President Volodymyr Zelenskyy said on Friday many Ukrainians were buried at various sites in the newly-recaptured northeast including whole families and people who were tortured, likening the aftermath to Russia’s withdrawal from near Kyiv months ago.
In an interview at his presidential office, he told Reuters an investigation was underway with international assistance and that there was evidence of Russian war crimes in those areas.
“As of today, there are 450 dead people, buried. But there are others, separate burials of many people. Tortured people. Entire families in certain territories,” he said.
Asked if there was evidence of war crimes, he said: “All this is there. Investigative commissions with international partners, joint investigative commissions,” he said.
“Our prosecutors are also working with international ones. There is some evidence, and assessments are being conducted, Ukrainian and international, and this is very important for us, for the world to recognize this.”

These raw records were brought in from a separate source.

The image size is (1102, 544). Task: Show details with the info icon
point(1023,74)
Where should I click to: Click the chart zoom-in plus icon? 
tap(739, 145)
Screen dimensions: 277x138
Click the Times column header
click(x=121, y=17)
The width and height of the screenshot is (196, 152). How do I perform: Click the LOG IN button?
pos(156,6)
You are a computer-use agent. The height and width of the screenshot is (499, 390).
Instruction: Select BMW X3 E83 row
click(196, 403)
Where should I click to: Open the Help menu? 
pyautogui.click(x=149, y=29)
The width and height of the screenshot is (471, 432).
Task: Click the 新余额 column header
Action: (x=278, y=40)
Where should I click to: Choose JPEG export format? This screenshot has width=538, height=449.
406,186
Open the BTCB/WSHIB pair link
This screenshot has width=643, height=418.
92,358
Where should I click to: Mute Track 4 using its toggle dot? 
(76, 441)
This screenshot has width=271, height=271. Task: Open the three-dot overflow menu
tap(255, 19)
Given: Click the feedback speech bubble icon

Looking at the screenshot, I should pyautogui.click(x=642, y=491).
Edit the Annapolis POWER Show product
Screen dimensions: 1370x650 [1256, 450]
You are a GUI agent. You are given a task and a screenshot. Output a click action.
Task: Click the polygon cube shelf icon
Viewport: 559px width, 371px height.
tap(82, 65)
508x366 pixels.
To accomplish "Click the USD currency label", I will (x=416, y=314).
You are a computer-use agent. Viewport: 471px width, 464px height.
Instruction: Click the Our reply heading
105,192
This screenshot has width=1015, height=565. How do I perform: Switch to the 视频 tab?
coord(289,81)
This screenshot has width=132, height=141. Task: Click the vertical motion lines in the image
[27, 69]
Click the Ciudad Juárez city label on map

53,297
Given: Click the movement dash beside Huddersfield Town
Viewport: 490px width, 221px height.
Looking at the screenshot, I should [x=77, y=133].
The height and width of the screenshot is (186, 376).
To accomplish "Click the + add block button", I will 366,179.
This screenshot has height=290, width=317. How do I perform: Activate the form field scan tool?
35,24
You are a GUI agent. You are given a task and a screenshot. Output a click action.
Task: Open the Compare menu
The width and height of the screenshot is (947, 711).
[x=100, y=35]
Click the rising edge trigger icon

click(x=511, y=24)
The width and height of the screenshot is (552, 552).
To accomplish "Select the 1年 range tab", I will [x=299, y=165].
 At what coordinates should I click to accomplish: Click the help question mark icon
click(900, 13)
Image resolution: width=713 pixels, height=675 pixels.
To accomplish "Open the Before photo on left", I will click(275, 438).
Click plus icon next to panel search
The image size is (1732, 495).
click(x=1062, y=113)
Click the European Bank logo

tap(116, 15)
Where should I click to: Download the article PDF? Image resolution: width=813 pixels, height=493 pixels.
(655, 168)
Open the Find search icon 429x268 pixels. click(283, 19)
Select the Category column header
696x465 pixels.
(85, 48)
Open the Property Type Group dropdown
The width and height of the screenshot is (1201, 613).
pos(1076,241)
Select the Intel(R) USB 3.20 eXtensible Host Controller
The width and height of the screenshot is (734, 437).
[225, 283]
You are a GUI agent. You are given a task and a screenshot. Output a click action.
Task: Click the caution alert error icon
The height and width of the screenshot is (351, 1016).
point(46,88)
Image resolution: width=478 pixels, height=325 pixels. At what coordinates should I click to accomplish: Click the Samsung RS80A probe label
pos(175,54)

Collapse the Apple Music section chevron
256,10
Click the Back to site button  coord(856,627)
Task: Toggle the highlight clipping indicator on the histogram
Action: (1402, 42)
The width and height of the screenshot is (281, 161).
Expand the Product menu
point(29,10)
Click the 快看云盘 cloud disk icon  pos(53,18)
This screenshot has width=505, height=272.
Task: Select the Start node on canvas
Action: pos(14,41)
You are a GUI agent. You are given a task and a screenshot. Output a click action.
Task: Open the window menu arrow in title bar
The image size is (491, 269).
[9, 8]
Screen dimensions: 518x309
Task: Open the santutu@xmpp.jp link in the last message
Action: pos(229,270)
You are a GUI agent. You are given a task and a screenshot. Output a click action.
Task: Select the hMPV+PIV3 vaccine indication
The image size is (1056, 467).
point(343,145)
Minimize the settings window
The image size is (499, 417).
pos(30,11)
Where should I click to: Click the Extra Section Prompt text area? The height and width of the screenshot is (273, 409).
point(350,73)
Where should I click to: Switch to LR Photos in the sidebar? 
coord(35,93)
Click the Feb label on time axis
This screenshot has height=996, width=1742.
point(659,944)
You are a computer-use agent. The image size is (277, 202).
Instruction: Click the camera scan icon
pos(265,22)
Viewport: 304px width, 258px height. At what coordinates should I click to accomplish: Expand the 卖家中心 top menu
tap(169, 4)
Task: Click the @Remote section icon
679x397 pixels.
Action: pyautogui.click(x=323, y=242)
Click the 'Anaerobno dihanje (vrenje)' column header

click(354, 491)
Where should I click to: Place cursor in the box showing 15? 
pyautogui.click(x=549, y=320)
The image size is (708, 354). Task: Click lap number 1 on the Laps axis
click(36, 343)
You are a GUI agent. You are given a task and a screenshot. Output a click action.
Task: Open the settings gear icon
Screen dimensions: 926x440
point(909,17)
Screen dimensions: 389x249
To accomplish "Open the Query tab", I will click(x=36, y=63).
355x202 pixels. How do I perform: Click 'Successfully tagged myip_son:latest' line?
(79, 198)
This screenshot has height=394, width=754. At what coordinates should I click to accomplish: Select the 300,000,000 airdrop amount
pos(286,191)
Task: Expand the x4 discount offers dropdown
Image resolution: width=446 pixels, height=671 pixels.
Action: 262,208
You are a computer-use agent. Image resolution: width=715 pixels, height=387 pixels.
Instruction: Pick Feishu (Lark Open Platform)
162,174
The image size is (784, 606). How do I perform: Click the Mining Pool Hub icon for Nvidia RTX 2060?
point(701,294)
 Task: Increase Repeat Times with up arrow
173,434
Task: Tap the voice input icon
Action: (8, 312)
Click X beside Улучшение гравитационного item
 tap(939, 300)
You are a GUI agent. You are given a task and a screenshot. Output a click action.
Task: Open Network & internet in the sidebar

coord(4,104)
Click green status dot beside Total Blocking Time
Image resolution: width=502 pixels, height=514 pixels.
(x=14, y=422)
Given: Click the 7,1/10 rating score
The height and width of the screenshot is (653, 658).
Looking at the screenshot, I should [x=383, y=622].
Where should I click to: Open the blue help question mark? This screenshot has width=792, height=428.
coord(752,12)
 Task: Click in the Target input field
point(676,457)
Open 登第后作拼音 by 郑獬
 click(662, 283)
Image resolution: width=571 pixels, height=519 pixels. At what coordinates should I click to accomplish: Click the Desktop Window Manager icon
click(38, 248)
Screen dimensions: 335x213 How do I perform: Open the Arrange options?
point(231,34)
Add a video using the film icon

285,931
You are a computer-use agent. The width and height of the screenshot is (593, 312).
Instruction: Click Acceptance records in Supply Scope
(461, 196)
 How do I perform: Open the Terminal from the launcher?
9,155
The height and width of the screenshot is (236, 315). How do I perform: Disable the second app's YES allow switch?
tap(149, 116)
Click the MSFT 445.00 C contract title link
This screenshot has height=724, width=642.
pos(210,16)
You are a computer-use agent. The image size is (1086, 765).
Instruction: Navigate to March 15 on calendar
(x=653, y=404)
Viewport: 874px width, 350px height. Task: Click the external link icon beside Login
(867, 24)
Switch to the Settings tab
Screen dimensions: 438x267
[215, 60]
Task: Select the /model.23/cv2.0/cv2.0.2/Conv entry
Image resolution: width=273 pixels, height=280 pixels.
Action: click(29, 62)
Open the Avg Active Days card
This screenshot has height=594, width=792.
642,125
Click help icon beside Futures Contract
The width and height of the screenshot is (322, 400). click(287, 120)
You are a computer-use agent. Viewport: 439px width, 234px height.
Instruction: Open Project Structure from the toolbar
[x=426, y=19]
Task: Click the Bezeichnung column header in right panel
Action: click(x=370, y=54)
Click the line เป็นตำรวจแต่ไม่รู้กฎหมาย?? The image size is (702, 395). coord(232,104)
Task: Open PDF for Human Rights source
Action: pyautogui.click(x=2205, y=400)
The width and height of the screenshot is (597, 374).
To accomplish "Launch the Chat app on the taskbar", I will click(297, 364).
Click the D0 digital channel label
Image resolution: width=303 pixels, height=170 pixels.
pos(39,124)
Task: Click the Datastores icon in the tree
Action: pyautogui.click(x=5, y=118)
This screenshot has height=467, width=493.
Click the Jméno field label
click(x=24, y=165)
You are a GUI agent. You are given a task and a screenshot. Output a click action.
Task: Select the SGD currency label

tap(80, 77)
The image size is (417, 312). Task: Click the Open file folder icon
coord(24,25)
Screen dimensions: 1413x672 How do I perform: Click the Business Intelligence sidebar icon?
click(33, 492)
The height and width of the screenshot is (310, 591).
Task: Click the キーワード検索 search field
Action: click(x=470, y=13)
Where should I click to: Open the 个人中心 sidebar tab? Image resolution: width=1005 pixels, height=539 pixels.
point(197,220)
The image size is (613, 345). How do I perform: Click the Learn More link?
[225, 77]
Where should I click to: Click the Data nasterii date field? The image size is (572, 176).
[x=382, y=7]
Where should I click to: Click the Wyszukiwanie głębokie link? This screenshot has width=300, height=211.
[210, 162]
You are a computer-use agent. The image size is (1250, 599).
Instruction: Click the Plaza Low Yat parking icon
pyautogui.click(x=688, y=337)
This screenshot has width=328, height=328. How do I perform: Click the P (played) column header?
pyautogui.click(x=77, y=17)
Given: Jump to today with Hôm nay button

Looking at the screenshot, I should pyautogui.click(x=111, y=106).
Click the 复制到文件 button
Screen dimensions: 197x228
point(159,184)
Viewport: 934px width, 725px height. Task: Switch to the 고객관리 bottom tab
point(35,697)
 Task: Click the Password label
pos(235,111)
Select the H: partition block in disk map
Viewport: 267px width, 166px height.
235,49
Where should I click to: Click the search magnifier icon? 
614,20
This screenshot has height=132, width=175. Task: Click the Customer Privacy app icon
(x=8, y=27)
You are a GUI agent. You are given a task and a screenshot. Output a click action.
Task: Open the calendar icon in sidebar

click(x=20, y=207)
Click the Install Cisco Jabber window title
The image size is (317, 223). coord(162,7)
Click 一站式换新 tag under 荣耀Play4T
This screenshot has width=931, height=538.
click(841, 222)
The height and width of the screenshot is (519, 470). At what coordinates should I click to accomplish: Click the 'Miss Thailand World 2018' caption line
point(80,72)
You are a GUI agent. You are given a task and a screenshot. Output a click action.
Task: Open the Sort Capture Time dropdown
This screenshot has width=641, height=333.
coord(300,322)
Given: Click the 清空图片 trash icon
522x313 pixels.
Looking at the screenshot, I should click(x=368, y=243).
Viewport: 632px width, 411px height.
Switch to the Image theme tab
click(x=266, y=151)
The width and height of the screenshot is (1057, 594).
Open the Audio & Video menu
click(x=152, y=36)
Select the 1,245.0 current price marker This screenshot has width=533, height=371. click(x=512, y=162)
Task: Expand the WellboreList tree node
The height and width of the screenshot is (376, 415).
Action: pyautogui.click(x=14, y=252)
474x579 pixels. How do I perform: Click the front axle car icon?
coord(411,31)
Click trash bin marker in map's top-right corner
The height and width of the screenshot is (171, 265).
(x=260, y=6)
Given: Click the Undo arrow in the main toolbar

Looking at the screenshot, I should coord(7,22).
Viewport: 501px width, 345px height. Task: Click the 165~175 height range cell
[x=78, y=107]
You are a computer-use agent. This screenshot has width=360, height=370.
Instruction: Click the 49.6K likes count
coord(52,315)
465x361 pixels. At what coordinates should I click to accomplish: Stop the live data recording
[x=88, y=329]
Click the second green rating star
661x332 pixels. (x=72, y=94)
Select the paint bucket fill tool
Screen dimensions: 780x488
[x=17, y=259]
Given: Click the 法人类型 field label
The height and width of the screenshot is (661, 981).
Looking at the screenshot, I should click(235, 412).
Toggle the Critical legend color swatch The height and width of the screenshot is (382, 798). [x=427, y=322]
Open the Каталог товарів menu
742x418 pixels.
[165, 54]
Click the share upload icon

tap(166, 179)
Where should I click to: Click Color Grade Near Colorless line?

Russia denies targeting civilians and has said in the past that accusations of human rights abuses are a smear campaign.
The governor of Kharkiv region, Oleh Synhubov, told reporters on Friday at one of the burial sites in the city of Izium that some bodies exhumed there had been found with their hands tied behind their backs.
Moscow has not commented on the mass burial site in Izium, which was a Russian frontline stronghold before Ukraine’s counter-offensive forced its forces to flee.
No early end to war
Zelenskyy, who visited Izium earlier this week, also reiterated during Friday’s interview his appeal for foreign powers to step up weapons supplies to Ukraine, saying the outcome of the war hinged on their swift delivery.
He lauded Ukraine’s rapid counter-offensive but said it was too soon to talk of the tide turning in a war now well into its seventh month.
“It’s early to talk about an end to this war. I think it’s early,” he said.
Speaking in Samarkand, Uzbekistan, on Friday, Russian President Vladimir Putin said he had sent his armed forces into Ukraine on Feb. 24 as part of efforts to prevent what he said were Western efforts to “break up” Russia. He signaled that military operations in Ukraine would continue.